* [THE TASK] Quote the passage from the excerpt below on irreverent summaries of classic books and philosophy, starting at "2. Philosophy Bro" and ending at "I’m not sorry.".

* [EXCERPT PROVIDED]
━━━

Every now and then the ‘mythology’ ends up being an old book, too. Like the fantastic Doctor Jekyll and Mister Hyde is Really About Meth:
And for a while, shit goes back to normal
Jekyll invites everyone over for dinner parties and it’s great
but then all of a sudden he stops having parties of any kind
and in London at this time that is a SERIOUS PROBLEM
so Utterson keeps trying to go hang out
but Jekyll just keeps being like NOPE STAY AWAY
until finally Utterson gives up and is like “Welp
I guess that’s why my momma always told me never to make friends with crazy people.”
Without this site, I would never have made it to the end of Jekyll and Hyde. I don’t know if you’ve noticed this or not, but a lot of the classics are seriously boring.
2. Philosophy Bro
The most impressive thing about Philosophy Bro—possibly the finest of the internet’s many, many bros—is that he really, really knows his stuff. If you took out the foul language and streetish slang, you’d have genuine philosophical essays, and accurate summaries of many of the world’s most important philosophical works. But then again, if you took out the foul language and streetish slang, no-one would want to read it. Here’s a cut from John Locke’s ‘Second Treatise on Government’: A summary:
That’s the foundation of property – bros worked their goddamn asses off to make shit, so they had the right to that shit. An apple on a tree that no one owns is f&%$#*g useless – some bro had to pick it to eat it. Who are you to tell him he can’t eat an apple that he worked for? Yeah, I have no problem with them telling you to keep the f&@k out. Sorry I’m not sorry.
I like to think that this is actually John Locke’s first draft, and that he had a very patient editor.

━━━

* [RECORDED INFORMATION]
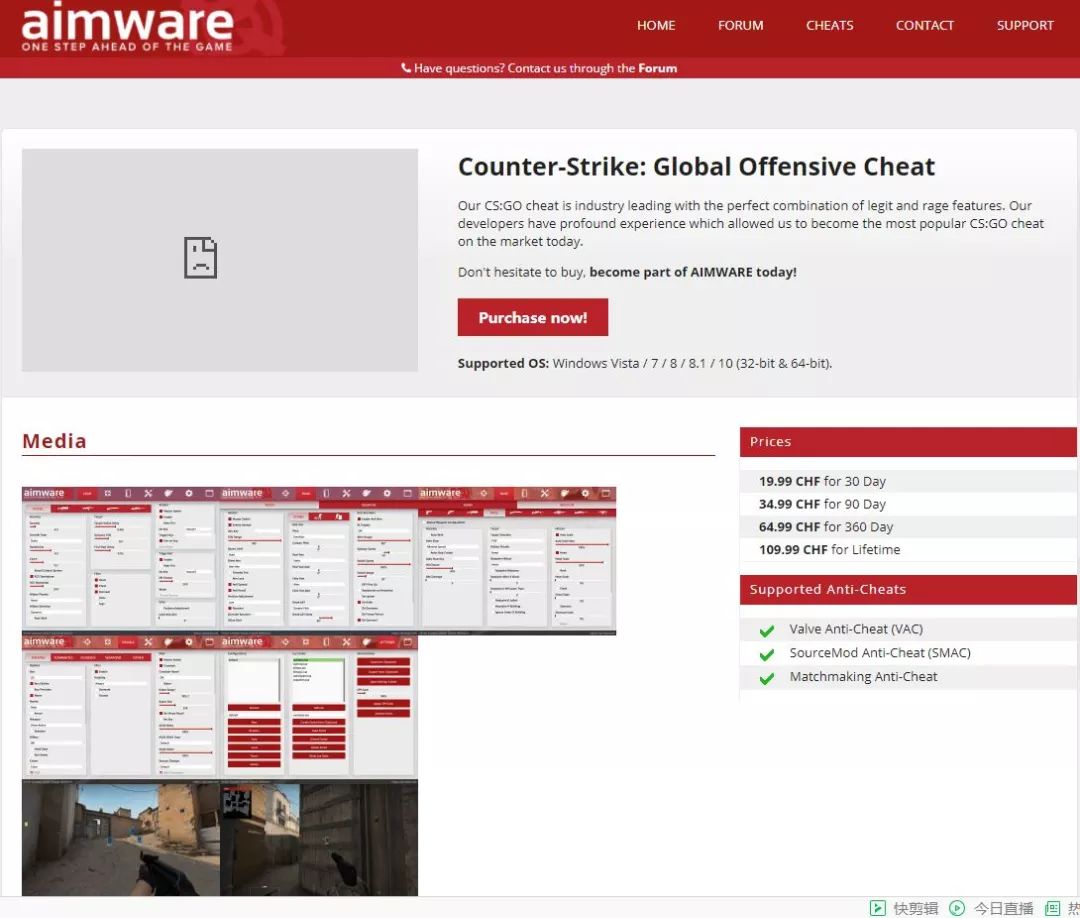Click the aimware logo in header
Screen dimensions: 1080x918
tap(127, 28)
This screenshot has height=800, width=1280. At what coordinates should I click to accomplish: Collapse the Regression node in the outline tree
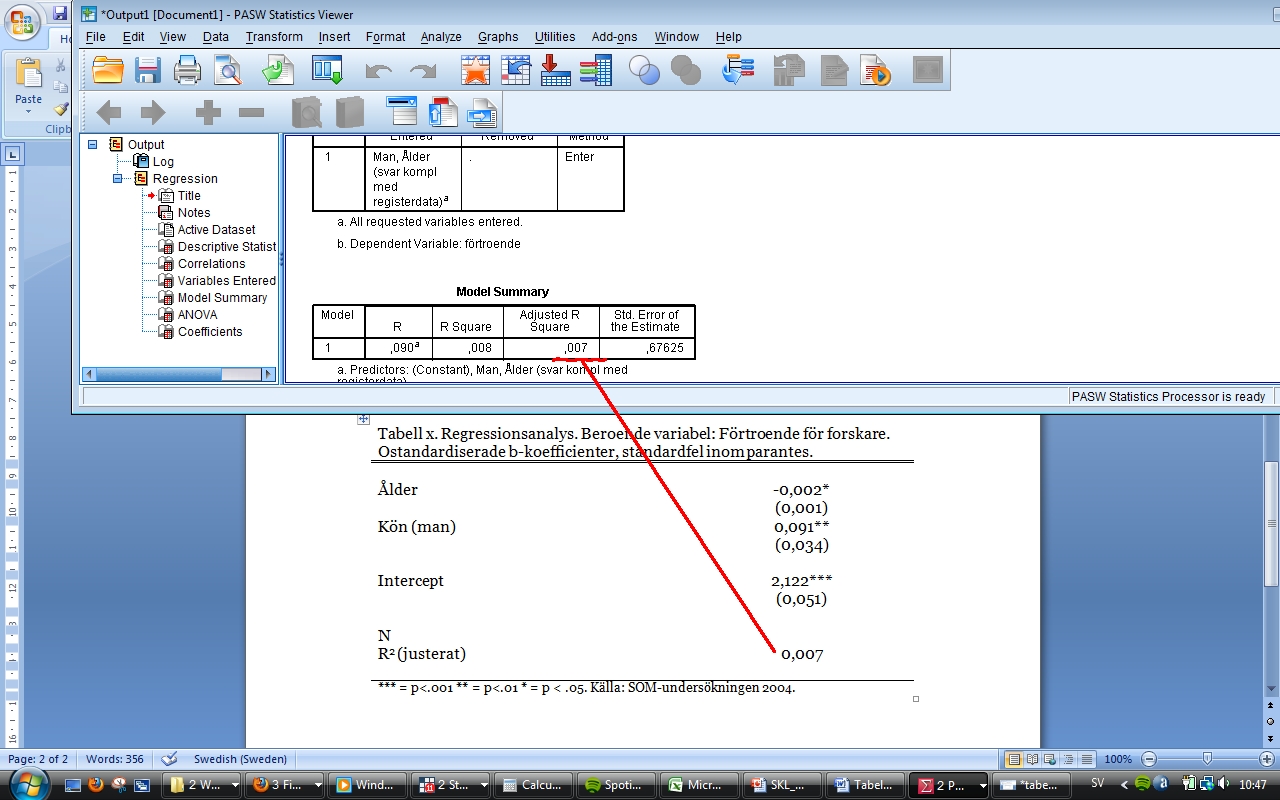click(117, 179)
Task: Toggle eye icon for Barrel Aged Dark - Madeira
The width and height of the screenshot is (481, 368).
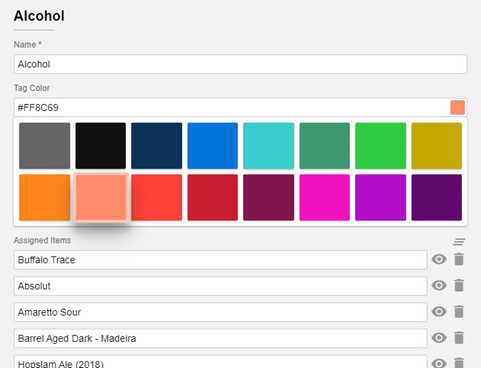Action: point(439,338)
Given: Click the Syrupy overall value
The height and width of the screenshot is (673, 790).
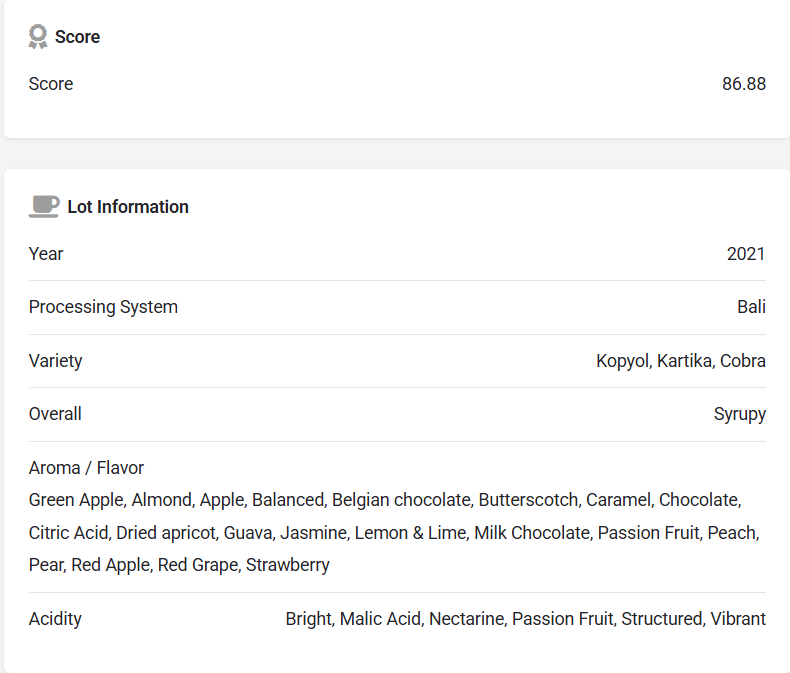Looking at the screenshot, I should pyautogui.click(x=740, y=414).
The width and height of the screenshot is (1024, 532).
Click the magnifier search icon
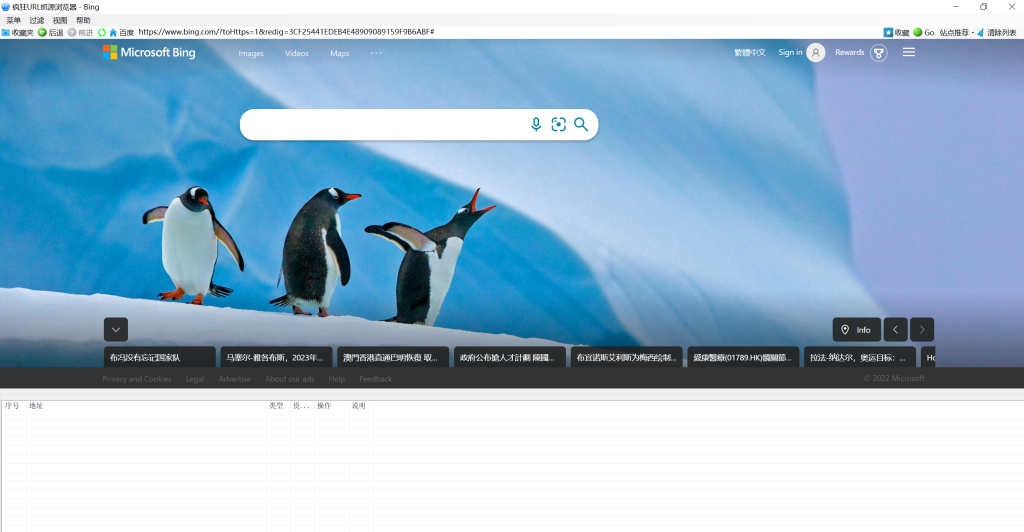[x=581, y=125]

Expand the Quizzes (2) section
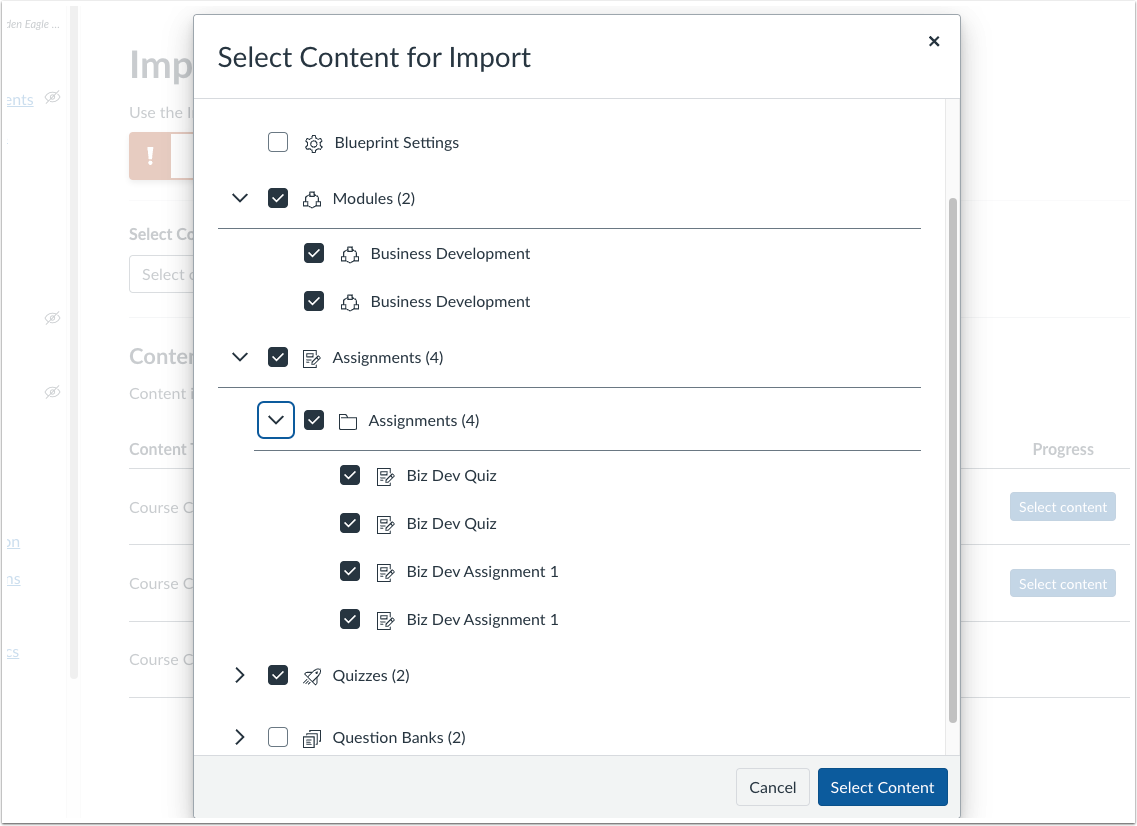[240, 675]
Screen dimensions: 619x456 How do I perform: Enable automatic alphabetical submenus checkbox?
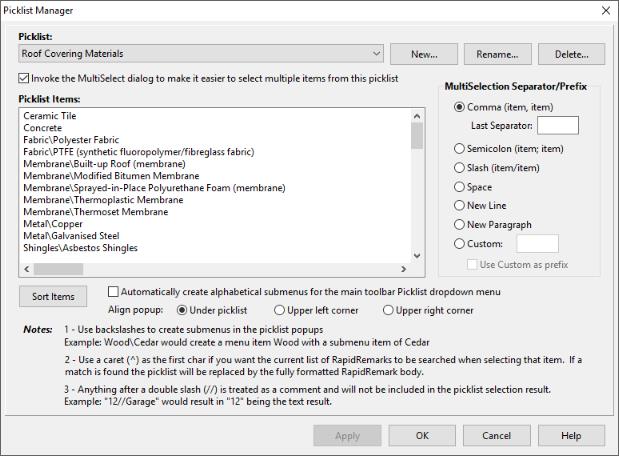click(x=113, y=292)
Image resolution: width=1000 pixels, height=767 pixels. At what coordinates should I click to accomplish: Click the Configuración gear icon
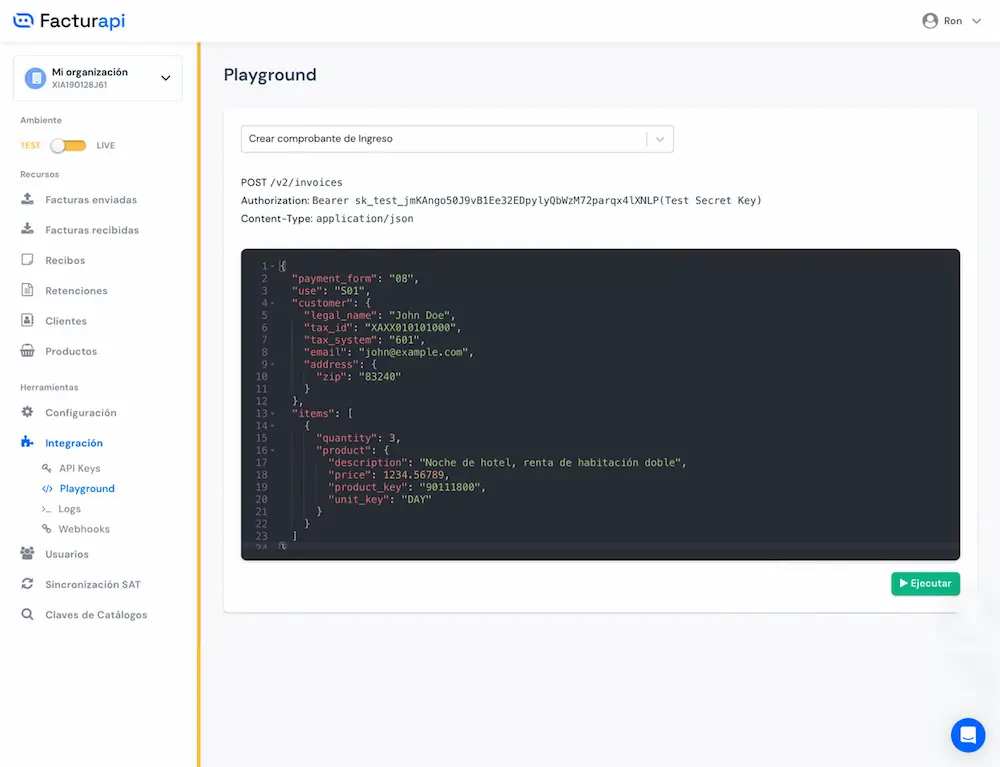click(27, 412)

━━━

* [COMPLETED TASK]
2. Philosophy Bro
The most impressive thing about Philosophy Bro—possibly the finest of the internet’s many, many bros—is that he really, really knows his stuff. If you took out the foul language and streetish slang, you’d have genuine philosophical essays, and accurate summaries of many of the world’s most important philosophical works. But then again, if you took out the foul language and streetish slang, no-one would want to read it. Here’s a cut from John Locke’s ‘Second Treatise on Government’: A summary:
That’s the foundation of property – bros worked their goddamn asses off to make shit, so they had the right to that shit. An apple on a tree that no one owns is f&%$#*g useless – some bro had to pick it to eat it. Who are you to tell him he can’t eat an apple that he worked for? Yeah, I have no problem with them telling you to keep the f&@k out. Sorry I’m not sorry.